Now we need to be canny with RA RENAME: newly-named attributes (say assembly-part vs component-part) must still be comparable; whereas RENAME part to supplier should still leave them non-comparable (or get rejected).

Quote from AntC on March 15, 2020, 2:53 am
Quote from dandl on March 15, 2020, 12:54 am

My point in starting this thread was to reject the attribution coming from Chris Date that Codd's 'domain' we should take to mean modern 'data type'. I don't think it's that Codd merely didn't know the term in that sense and would have used it if he did. I think his 'domain' is something different, and that Chris Date is plain wrong. Indeed Chris Date seems to be persistently wrong in a great number of his readings of other authors, and in bending well-established terminology to weird senses.

AFAICT Codd (early papers)  used 'domain' precisely in this sense: https://en.wikipedia.org/wiki/Data_domain: "the values which a data element may contain".

No. See Codd 1970 Fig 2. (I expect the same figure is in 1969.)

It's not, but close enough. See Fig 2 p4.

The data elements headed part, quantity both contain values 1, 2, 3 amongst others. Yet Codd says "A relation with two identical domains".  That is, the identical two are those headed part. Note that the example content of those two columns is not the same set of values; neither is either the same set of values as for quantity. So "two identical domains" must mean same column name and same (potential) set of values (or for the "domain-unordered counterparts", same domain name even if different role name: "we require in each case that the domain name be qualified by a distinctive role name," 1970 p.380 and footnote 2).

With licence, yes. In Fig 2 there appear a selection of values, from which we may infer others without actually being sure what those others might be. Let us assume here that there are two domains: part has the values 1-50 inclusive and quantity has the values 0-99 inclusive. The first two attributes of component are both of domain part, so we distinguish them by assigning a different role to each. In some cases the domain is sufficient to identify an attribute, in others we need both domain and role. In Codd's case the attribute names are sub.part, super.part, quantity. Thus far it all makes sense.

So for the quote Erwin picked up from 1979, "supplier 3" must mean a value 3 appearing in an attribute with role supplier, and distinct from a value 3 appearing in role part or quantity. This is independent of the machine representation of that value; or the more programming-language oriented conceptual data type (PossRep in TTM).

I demur. In my view 'supplier 3' refers to the domain supplier, which is allowed to take the value 3. No role is needed in this case.

The same word is frequently used in precisely the same sense today, by data people (DP) in talking about data. Codd used this valuable idea to distinguish those attributes that could join from those that could not.
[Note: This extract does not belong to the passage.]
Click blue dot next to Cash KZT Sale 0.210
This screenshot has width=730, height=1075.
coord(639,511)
Hmmm. That wiki talks about enumerated types and/or values with foreign keys to 'reference data', and yes data people would be thinking of those. I see no evidence Codd had that in mind from the 1970 paper. Perhaps the 1979 paper with its entity types might be thinking about foreign-key linkages (for part, supplier); but there's still  no enumerated types nor reference data.

If Codd has a concept of what attributes can join, I'd expect in the 1972 paper a definition for 'join-compatible' in the same vein as 'union-compatible'. Furthermore where it explains how to get from Cartesian product to natural join by eliminating "redundant domains", it should talk about more than mere equality of values: "In the case of the equi-join, two of the domains of the resulting relation are identical in content. If one of the domains is removed by projection, the result is the natural join of the given relations, as defined in [2]." [p.10]
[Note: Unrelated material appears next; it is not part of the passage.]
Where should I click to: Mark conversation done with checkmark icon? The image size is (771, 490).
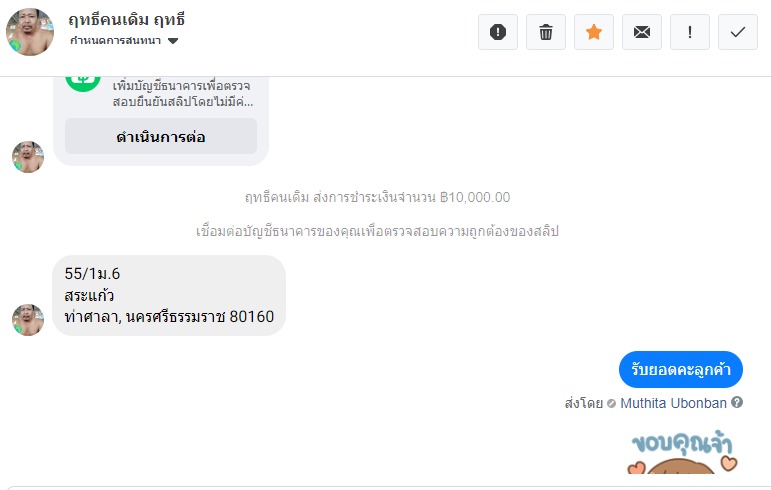coord(738,32)
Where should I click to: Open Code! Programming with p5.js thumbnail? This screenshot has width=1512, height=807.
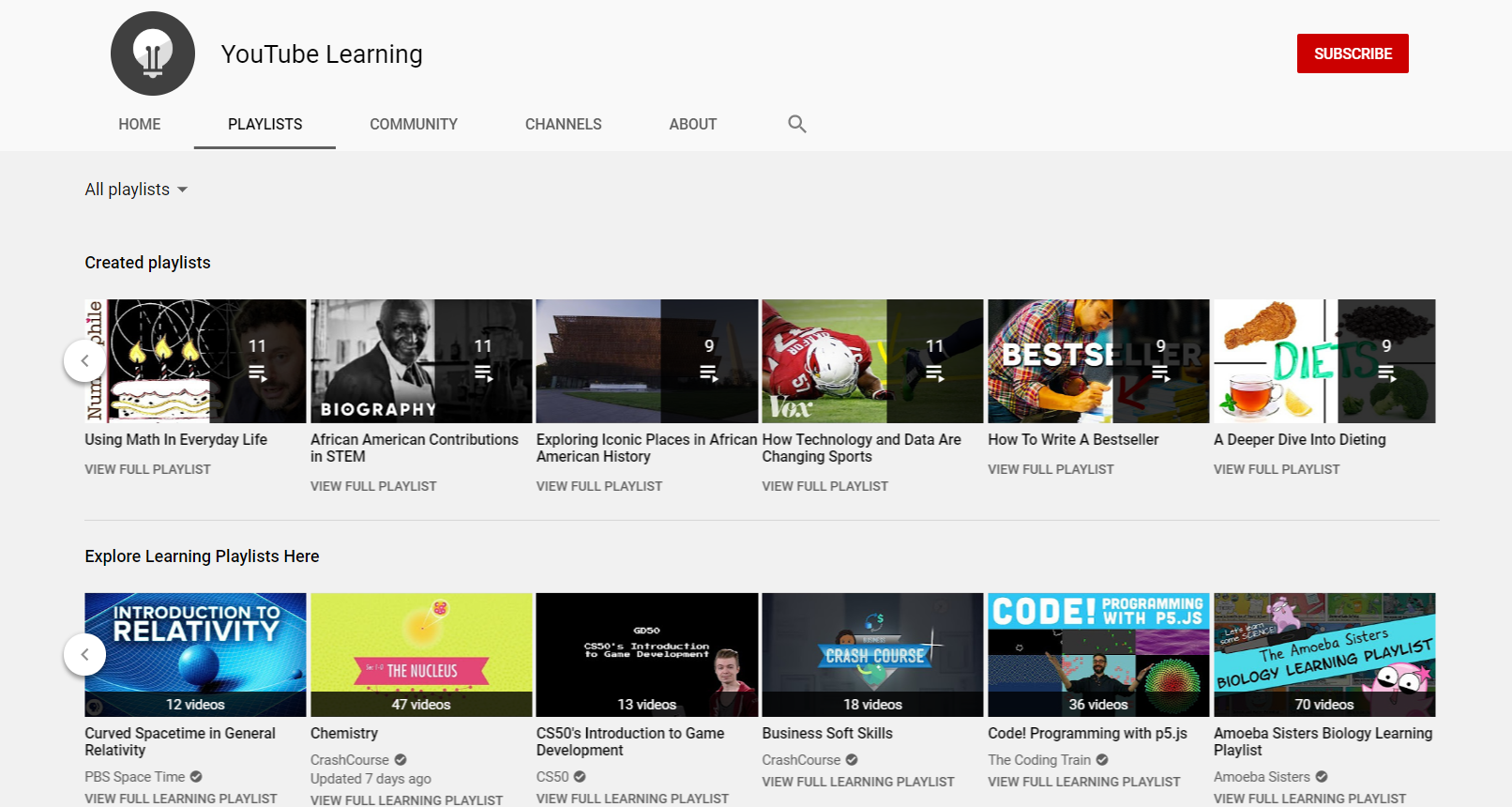tap(1098, 655)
I confess that I find Codd's definition of union-compatible disappointing. From this one would expect that the part and quantity mentioned above would be 'union-compatible', and surely that cannot be so. My only explanation here is that Codd intended to refine the issue to its essence. But it troubles me. This use of domain does not match my expectations.

Yes, p10 is problematic. How can two domains be 'identical in content' if they are not of the same domain?

Please note that I not trying to defend Codd. Maybe by this paper he had drifted off a simple 'set of permitted values' into something different.

That should say "... are identical in content and domain name". Thus Natural Join would be a partial function/operation, same as the union-compatible operations. But that would be needlessly restrictive: although it might seem daft to join part to supplier even though they're both Integer, we might want to join supplier-city to part-stored-city.

... That has changed, but SQL is stuck in a time warp.

Hmm. SQL seems to be stuck at Codd 1972. (Or I should say at an IBM engineers' misunderstanding of Codd 1972.)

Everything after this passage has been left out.